In the present study, all patients who received stent implantation to relieve SVCS achieved smooth flow of SVC, with a 100% symptom remission rate within 48 h. Compared with percutaneous transluminal angioplasty (PTA), in a study that enrolled patients (14.3% had malignant etiology causing SVCS), 7% of the patients received PTA treatment, 57% of the patients received PTA and stent implantation, 21% received PTA and thrombolysis, and 7% received thrombolysis, reaching 86% of the symptom remission rate and 90% of the initial patency rate [24]. In addition, the persistence of SVC with only PTA to open the occlusion is poor. For malignant SVCS, PTA combined with stent implantation may achieve more effective and lasting clinical effects than PTA alone. The use of autologous pericardial tissue instead of SVC is also used to alleviate malignant SVCS, and its advantages of high safety and less postoperative complications make this method have great development potential [25, 26]. Although limited by the size of the pericardial tissue, the use of autologous tissue does not cause immune rejection, and the probability of thrombosis is greatly reduced.

In addition, surgery can be used as a treatment for SVCS, as well as to remove the lesions that cause SVCS. In a study of SVCS caused by nodular lymphadenopathy, patients were treated with vascular reconstruction surgery with satisfactory results [27]. However, for patients with malignant SVCS, the basic condition is poor, so endovascular therapy is more acceptable to patients, and endovascular therapy is combined with anti-tumor therapy to control the disease progression [28].

According to statistical analysis, the median survival time of each group in this study was 10 months, 13.5 months, 12 months, and 36 months, respectively. Pairwise comparison showed that the long-term survival rate of comprehensive treatment was more objective than that of combined radiotherapy and chemotherapy. This may be due to the different types of tissues included in the two groups. The ratio of lung cancer to other tumors was 17:5 in group 3 and 1:1 in group 4. The median survival time of patients with lung cancer after stent implantation in the SVC after chemotherapy and radiotherapy can reach 7 months (1–18 months) [29]. In addition, in the multi-tissue-type study of stent implantation and chemotherapy, the median survival time for SCLC and NSCLC was 95 days and 121 days, and the median survival time for other cancer patients after stent implantation was 143 days. The prognosis of lung cancer was worse than that of other tissue-type tumors [30]. After stent implantation, a series of symptoms caused by patients’ discomfort disappear rapidly, and patients will have a high acceptance of the follow-up anti-tumor treatment [31].
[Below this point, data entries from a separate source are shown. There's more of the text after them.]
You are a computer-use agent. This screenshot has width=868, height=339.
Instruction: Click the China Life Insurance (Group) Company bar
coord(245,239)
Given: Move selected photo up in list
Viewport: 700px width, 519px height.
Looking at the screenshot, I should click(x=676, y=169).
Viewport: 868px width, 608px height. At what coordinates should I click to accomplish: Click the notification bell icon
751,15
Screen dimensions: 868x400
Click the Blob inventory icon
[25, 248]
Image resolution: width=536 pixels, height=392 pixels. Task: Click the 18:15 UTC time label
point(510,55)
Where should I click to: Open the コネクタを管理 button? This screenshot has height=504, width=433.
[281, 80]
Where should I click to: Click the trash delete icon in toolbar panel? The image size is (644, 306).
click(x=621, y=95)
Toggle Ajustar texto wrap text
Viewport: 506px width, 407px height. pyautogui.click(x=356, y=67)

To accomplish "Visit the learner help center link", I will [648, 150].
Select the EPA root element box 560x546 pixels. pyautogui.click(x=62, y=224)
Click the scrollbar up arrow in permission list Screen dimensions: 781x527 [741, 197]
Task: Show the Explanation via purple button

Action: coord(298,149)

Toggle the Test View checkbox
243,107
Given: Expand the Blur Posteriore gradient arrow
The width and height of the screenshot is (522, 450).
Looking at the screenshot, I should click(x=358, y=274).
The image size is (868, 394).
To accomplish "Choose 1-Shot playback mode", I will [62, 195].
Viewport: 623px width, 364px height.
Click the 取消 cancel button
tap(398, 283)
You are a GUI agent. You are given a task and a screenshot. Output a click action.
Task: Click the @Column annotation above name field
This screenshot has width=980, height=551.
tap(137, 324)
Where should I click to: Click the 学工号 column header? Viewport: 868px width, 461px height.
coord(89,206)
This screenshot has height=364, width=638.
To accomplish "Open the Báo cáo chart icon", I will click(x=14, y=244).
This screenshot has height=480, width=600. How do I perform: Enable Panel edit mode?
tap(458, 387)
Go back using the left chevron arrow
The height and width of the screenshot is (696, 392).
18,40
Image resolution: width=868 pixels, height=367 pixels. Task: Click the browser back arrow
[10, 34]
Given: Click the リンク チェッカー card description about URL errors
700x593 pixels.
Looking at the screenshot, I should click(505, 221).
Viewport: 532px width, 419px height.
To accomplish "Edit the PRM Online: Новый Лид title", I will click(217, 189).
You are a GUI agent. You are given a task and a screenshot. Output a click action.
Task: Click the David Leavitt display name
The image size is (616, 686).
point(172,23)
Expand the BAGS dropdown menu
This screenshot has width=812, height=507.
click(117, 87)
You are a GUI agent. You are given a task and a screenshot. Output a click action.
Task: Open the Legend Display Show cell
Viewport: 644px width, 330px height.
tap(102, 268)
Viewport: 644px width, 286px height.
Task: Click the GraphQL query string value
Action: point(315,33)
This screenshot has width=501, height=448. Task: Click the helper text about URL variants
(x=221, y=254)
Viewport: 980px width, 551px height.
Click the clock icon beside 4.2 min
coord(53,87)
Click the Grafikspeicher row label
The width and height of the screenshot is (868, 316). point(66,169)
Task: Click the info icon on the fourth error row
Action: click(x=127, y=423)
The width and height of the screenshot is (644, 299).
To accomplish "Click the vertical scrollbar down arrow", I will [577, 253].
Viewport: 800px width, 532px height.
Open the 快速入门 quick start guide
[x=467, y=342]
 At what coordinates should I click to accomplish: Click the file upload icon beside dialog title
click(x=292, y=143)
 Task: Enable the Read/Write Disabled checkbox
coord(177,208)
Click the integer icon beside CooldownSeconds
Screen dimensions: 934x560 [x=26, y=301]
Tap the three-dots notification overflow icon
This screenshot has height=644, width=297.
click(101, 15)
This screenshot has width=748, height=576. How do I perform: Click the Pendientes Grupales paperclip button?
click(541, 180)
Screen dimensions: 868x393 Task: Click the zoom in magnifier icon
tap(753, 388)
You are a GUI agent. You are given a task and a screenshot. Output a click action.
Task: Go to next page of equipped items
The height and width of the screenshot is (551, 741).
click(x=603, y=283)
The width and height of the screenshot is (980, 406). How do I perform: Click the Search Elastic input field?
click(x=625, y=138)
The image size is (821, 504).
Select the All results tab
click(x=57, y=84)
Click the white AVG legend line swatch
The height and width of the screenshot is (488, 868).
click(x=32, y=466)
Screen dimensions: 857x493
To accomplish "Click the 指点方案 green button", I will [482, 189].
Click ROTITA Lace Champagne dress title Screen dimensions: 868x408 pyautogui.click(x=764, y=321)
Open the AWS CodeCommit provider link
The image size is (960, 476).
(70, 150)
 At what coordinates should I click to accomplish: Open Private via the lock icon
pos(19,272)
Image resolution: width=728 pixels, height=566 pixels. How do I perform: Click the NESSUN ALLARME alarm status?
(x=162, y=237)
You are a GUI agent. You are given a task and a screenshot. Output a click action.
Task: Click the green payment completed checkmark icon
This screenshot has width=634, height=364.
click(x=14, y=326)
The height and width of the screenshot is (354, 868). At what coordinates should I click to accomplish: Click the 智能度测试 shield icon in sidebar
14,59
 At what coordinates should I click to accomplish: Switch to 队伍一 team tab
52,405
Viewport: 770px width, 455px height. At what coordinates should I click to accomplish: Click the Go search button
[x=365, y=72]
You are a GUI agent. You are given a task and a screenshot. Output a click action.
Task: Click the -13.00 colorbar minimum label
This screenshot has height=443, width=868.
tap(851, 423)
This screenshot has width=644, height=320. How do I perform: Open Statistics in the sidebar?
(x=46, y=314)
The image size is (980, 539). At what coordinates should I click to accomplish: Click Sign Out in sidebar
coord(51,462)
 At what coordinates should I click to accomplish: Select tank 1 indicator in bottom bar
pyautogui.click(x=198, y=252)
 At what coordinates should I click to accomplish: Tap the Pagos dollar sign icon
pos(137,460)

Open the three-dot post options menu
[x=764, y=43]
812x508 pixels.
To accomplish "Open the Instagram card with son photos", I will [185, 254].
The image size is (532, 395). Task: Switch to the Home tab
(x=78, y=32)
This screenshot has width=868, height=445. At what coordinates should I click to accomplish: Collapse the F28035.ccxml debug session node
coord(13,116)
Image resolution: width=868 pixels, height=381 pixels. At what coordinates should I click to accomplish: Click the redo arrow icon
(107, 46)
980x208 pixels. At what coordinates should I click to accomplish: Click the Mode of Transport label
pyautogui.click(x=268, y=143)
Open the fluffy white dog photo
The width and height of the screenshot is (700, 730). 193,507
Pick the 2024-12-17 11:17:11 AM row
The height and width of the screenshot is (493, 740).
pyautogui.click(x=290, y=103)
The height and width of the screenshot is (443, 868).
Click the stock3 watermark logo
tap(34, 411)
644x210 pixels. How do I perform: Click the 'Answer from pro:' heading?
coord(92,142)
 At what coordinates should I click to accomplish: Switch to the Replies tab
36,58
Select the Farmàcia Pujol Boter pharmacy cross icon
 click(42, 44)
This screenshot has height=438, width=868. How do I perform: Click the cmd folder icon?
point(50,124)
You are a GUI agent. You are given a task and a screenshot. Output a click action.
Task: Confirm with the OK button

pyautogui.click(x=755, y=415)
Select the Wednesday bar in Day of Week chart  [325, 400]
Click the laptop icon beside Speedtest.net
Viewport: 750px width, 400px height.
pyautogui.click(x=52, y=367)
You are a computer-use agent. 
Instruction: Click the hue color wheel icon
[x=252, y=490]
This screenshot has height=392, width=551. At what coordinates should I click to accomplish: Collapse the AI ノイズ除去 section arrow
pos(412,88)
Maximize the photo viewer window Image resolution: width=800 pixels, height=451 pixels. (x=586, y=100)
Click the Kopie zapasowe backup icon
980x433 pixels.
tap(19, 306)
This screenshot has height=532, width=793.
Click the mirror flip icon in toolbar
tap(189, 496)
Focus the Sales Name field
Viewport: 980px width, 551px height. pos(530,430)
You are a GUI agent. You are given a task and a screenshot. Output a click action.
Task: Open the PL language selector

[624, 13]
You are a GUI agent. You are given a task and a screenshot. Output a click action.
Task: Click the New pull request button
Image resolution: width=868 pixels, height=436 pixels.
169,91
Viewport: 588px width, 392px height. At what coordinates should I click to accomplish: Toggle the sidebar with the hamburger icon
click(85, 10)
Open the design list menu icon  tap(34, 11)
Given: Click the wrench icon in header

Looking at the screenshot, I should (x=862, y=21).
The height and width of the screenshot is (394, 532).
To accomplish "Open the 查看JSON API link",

However, there are some limitations in this study. Firstly, due to the small sample size and short observation time, a large-sample, multi-center, and long-term observation study is needed; secondly, the selected cases were from the same hospital and the number was too small to make a firm judgment on each treatment, and a further study is necessary. However, the study confirmed that stent implantation does not affect the patient’s tolerance and long-term survival for subsequent radiotherapy and chemotherapy. Radiotherapy and chemotherapy, whether used alone or in combination, had acceptable side effects and achieved satisfactory efficacy and survival time.

Conclusions

In conclusion, for patients with severe symptoms or long predicted survival of SVCS, stent implantation was feasible for rapid relief of symptoms and provided conditions for subsequent treatment; if mild symptoms were tolerable, patients could choose radiotherapy and chemotherapy or combined radiotherapy and chemotherapy to treat the primary tumor while alleviating symptoms, so as to reduce the cost of treatment.